JUST IN: Rudy Giuliani tells Congress he will not participate in “unconstitutional, baseless, and illegitimate” impeachment inquiry. Cites attorney-client and executive privileges. @CBSNews pic.twitter.com/177wX8NLnB— Paula Reid (@PaulaReidCBS) October 15, 2019
On October 9, Pat A. Cipollone, White House counsel, wrote a letter rejecting another subpoena sent to the White House by the trio of House committees accusing them of violating Trump's civil rights and seeking to "overturn the results of the 2016 election and deprive the American people of the President they have freely chosen," Sputnik reported at the time.
Giuliani was sent the subpoena by the House Intelligence Committee on September 30, following consultation with the Foreign Affairs, Oversight and Reform, and Judiciary committees.
"The committees are investigating the extent to which President Trump jeopardized national security by pressing Ukraine to interfere with our 2020 election and by withholding security assistance provided by Congress to help Ukraine counter Russian aggression, as well as any efforts to cover up these matters," the document noted. "Our inquiry includes an investigation of credible allegations that you acted as an agent of the President in a scheme to advance his personal political interests by abusing the power of the Office of the President."
Giuliani has emerged as a central figure in the scandal, which hinges around a July 20 phone call between Trump and Ukrainian President Volodymr Zelenskyy, in which Trump pushed Zelenskyy to investigate former US Vice President Joe Biden's past actions in Ukraine. Biden is a leading candidate in the Democratic presidential primary race and could emerge as Trump's major challenger in the November 2020 elections.
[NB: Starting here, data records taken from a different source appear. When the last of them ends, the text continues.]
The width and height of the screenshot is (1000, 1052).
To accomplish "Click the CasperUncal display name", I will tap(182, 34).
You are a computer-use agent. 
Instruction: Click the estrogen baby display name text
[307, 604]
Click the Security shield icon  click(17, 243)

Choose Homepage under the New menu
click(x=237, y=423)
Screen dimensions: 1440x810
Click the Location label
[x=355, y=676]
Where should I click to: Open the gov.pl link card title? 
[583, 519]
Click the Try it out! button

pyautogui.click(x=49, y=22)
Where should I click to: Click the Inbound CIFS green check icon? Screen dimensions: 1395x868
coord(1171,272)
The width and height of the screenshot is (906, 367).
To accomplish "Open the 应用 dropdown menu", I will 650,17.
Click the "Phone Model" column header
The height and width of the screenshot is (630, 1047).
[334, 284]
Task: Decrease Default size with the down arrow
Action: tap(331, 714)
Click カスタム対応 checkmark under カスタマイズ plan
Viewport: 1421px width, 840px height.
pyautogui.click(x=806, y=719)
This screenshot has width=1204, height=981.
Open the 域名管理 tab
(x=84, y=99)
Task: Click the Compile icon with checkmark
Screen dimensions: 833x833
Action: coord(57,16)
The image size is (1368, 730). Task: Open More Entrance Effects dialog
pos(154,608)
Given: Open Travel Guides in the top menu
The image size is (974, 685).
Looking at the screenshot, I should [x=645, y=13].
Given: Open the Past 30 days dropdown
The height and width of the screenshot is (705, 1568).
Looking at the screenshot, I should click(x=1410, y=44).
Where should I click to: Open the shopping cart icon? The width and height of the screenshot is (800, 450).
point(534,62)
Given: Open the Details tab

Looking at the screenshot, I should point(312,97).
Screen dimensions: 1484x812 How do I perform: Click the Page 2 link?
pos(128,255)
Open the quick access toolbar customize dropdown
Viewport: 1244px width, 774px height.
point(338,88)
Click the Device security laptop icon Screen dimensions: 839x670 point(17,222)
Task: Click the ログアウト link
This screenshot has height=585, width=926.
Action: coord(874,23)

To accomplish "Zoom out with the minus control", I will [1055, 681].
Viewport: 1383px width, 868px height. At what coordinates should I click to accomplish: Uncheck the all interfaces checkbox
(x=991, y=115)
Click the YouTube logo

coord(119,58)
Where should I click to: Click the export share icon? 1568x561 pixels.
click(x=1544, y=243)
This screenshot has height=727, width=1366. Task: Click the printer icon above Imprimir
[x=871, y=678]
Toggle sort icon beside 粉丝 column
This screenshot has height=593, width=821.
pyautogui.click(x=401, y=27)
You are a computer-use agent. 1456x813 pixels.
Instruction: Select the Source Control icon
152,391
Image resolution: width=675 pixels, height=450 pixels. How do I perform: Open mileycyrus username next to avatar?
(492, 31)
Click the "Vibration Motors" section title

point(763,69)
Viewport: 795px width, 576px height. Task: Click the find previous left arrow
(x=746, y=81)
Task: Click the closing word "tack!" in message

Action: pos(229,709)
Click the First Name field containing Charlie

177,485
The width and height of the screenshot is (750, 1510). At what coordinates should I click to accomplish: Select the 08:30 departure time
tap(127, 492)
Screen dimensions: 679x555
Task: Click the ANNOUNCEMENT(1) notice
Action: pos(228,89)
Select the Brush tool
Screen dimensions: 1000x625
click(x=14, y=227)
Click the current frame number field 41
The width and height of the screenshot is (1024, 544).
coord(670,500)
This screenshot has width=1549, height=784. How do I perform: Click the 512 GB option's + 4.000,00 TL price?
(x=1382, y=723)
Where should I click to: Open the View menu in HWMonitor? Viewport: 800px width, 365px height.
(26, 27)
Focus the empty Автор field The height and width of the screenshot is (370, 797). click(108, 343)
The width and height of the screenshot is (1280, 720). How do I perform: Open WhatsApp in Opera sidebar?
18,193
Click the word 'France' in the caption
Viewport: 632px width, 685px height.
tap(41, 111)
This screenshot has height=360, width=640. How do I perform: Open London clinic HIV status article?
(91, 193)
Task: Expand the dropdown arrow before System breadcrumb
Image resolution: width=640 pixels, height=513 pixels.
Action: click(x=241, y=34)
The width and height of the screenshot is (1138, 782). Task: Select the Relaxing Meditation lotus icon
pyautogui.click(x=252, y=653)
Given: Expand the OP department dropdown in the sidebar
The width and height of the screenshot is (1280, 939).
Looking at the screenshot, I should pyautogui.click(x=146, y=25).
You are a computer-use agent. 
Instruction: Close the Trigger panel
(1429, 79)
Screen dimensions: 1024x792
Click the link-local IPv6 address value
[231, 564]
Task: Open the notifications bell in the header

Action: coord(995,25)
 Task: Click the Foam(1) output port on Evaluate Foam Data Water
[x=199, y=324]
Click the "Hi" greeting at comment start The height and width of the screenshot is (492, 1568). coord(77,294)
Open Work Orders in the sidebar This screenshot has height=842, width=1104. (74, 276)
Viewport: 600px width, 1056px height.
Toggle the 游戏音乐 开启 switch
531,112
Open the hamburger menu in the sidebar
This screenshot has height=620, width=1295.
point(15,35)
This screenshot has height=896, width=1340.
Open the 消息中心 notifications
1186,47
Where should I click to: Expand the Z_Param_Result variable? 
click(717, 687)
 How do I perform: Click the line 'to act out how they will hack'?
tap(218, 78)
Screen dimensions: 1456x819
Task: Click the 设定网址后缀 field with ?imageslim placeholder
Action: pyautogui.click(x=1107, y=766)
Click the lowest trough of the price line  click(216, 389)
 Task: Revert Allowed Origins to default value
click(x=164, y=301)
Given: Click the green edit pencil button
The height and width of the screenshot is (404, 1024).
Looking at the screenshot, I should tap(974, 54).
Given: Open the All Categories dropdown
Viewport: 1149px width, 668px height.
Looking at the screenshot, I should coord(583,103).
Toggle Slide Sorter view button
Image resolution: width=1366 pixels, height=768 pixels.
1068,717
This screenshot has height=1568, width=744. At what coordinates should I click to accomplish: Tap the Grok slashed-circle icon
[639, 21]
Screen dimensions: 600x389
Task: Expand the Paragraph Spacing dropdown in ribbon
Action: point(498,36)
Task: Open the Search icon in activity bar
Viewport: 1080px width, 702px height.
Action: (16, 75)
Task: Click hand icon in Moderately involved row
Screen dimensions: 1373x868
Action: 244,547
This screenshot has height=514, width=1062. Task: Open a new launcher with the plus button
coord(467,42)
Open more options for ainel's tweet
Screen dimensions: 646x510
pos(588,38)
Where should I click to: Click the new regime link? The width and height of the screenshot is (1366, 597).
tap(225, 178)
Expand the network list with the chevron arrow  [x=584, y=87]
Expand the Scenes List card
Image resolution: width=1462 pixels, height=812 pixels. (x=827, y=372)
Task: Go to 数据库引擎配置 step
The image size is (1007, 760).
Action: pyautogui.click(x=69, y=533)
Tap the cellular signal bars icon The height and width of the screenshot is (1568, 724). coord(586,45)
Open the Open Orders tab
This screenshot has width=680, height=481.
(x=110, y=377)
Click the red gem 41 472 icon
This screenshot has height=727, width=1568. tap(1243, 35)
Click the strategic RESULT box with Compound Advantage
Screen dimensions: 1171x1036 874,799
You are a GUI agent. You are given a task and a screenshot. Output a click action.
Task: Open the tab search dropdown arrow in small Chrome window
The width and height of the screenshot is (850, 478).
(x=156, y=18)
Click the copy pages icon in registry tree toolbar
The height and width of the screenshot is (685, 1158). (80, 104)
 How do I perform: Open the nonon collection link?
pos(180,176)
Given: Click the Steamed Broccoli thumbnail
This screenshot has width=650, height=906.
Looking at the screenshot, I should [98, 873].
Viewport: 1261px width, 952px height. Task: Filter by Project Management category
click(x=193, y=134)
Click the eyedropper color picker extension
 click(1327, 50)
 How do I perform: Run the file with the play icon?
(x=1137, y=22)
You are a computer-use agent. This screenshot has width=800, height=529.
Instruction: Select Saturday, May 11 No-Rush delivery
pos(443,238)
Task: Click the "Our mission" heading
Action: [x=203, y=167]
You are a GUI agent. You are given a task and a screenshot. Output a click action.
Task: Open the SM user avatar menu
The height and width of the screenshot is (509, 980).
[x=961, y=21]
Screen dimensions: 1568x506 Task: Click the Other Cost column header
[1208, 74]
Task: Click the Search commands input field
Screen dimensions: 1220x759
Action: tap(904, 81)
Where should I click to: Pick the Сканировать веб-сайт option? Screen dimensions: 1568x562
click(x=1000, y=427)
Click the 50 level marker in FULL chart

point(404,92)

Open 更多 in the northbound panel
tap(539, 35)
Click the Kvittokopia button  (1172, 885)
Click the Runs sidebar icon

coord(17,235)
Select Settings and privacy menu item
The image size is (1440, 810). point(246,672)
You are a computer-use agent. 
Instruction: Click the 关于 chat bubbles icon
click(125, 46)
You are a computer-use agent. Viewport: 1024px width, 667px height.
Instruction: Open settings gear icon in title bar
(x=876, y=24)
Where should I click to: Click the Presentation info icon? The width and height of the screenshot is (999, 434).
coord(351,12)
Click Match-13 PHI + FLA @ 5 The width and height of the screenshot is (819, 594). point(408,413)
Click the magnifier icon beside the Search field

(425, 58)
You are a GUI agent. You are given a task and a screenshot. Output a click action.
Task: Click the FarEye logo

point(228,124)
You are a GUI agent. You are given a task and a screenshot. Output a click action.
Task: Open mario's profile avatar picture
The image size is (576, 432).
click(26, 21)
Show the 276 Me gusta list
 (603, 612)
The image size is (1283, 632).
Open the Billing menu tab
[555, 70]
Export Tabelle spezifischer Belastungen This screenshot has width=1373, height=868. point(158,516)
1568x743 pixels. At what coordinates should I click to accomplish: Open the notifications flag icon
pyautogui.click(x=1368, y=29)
The phone call notes that Giuliani has served as Trump's emissary to Kiev for months, trying to open an investigation in why Biden forced Kiev's hand in 2016, getting them to fire their prosecutor general in the midst of an investigation into Burisma, a gas company doing business in Ukraine on whose board Joe Biden's son, Hunter, sat. The then-VP boasted afterward that he'd threatened to withhold "a billion dollars" in loans if they didn't fire the chief prosecutor.